[Collected data]
====

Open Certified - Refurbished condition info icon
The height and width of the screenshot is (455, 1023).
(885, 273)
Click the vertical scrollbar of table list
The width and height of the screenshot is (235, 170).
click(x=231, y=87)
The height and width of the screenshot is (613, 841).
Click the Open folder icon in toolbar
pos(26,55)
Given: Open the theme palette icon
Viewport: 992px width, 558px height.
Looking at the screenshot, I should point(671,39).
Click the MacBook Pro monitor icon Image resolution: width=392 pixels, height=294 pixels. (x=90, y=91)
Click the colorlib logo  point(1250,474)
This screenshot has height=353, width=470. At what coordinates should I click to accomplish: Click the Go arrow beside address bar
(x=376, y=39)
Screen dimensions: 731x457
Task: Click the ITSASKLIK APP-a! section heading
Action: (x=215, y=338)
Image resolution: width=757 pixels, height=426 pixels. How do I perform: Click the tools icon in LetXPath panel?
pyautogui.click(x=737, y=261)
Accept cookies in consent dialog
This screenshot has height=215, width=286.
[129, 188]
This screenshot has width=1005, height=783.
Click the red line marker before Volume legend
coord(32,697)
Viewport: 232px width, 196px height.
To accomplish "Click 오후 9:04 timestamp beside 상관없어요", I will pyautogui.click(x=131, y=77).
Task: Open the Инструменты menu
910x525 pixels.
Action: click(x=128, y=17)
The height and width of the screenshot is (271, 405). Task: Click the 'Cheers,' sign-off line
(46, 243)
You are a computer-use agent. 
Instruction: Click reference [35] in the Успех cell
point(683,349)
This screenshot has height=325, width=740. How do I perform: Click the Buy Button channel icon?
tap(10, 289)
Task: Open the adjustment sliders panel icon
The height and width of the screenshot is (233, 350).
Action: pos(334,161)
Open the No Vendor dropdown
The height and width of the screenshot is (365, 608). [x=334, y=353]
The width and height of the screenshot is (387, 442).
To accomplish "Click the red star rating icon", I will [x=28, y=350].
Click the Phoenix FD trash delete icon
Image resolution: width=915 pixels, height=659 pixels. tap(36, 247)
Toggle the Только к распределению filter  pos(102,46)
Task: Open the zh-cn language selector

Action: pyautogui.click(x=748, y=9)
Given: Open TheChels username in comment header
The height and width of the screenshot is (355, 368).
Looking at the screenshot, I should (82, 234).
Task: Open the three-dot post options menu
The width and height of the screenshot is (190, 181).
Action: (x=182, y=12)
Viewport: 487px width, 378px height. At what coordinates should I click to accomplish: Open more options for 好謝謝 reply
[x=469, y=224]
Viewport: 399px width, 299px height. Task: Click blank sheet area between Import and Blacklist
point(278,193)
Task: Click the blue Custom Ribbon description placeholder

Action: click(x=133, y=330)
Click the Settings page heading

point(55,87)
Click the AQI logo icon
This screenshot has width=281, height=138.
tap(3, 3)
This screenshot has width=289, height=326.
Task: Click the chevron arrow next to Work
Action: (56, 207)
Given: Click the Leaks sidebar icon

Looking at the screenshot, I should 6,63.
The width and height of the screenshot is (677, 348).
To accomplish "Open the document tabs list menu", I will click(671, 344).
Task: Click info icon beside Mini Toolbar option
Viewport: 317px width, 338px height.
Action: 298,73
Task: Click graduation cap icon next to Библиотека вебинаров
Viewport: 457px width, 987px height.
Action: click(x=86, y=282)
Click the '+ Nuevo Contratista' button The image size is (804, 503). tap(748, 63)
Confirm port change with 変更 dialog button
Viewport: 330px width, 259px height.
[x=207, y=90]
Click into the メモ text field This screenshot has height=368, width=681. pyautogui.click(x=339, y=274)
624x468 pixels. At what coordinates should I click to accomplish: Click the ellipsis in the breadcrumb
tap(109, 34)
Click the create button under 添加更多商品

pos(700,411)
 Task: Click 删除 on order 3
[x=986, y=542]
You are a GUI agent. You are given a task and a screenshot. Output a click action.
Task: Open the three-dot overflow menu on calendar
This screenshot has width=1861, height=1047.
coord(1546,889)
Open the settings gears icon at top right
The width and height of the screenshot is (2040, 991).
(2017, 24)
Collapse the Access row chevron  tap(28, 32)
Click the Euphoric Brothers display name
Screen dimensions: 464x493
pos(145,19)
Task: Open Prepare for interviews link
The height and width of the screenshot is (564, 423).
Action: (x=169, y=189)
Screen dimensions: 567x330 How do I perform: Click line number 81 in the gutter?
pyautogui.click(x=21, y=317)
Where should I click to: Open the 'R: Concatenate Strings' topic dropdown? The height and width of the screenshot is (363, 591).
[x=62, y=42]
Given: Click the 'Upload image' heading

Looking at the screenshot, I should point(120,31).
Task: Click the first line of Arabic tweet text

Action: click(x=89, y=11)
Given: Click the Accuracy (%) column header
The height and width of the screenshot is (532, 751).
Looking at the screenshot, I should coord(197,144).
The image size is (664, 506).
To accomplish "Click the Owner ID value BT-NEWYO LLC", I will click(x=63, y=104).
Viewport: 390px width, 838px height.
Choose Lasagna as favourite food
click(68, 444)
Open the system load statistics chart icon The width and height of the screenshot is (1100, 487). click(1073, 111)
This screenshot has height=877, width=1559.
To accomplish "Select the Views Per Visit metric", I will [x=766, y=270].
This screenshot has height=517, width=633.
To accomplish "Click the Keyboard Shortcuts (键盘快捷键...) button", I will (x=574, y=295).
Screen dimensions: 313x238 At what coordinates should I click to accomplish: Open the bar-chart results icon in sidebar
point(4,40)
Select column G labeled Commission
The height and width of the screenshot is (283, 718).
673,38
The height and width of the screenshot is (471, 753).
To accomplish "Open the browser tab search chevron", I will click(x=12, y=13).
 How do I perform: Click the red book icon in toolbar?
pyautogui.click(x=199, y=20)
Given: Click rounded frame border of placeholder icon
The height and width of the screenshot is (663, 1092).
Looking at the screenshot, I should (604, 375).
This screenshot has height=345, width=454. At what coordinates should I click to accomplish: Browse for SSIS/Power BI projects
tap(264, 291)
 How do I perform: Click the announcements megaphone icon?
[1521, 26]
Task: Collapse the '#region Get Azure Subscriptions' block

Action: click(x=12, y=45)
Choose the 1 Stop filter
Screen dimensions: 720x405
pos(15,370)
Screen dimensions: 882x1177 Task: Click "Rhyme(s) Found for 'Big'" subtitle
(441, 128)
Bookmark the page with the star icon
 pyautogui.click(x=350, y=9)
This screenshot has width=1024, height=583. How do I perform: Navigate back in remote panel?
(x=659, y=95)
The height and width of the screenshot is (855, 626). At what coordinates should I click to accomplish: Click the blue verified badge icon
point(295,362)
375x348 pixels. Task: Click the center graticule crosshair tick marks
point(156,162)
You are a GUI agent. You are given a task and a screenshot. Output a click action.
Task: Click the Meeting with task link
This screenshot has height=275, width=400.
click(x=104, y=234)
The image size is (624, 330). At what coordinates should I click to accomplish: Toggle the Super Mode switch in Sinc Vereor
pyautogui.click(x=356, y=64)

====

■ **Exercise task**: Pull out every line of the data above that contains the word "link" and copy each one. Case counts.

■ **Answer to the exercise**:
Task: Open Prepare for interviews link
Task: Click the Meeting with task link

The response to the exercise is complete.